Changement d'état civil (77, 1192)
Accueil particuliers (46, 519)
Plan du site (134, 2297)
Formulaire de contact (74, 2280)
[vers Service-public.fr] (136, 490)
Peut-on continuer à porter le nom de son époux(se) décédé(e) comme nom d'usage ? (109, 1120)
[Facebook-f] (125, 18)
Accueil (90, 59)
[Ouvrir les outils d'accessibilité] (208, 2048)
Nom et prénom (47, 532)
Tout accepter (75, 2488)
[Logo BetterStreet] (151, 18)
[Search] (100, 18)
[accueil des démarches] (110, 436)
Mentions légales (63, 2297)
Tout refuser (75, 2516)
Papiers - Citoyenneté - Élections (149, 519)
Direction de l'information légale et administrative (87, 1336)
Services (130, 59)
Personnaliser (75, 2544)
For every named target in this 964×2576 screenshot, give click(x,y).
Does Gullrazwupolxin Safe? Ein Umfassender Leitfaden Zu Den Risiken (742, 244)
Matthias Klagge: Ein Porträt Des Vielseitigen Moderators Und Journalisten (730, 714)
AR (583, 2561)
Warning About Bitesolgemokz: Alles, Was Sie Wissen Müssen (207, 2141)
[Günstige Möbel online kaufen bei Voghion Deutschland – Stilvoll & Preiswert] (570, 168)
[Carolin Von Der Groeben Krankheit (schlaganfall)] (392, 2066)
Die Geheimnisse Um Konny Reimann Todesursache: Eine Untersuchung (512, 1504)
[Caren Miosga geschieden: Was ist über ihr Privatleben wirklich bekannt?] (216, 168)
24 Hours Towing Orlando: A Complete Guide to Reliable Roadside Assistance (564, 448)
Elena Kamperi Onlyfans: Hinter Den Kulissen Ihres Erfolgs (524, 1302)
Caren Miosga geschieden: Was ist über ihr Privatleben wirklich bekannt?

== == ==

Brief:
From the line holding "[Caren Miosga geschieden: Was" down to the final line above, copy each line exactly, and leave out everything before it.

Task solution:
[Caren Miosga geschieden: Was ist über ihr Privatleben wirklich bekannt?] (216, 168)
24 Hours Towing Orlando: A Complete Guide to Reliable Roadside Assistance (564, 448)
Elena Kamperi Onlyfans: Hinter Den Kulissen Ihres Erfolgs (524, 1302)
Caren Miosga geschieden: Was ist über ihr Privatleben wirklich bekannt?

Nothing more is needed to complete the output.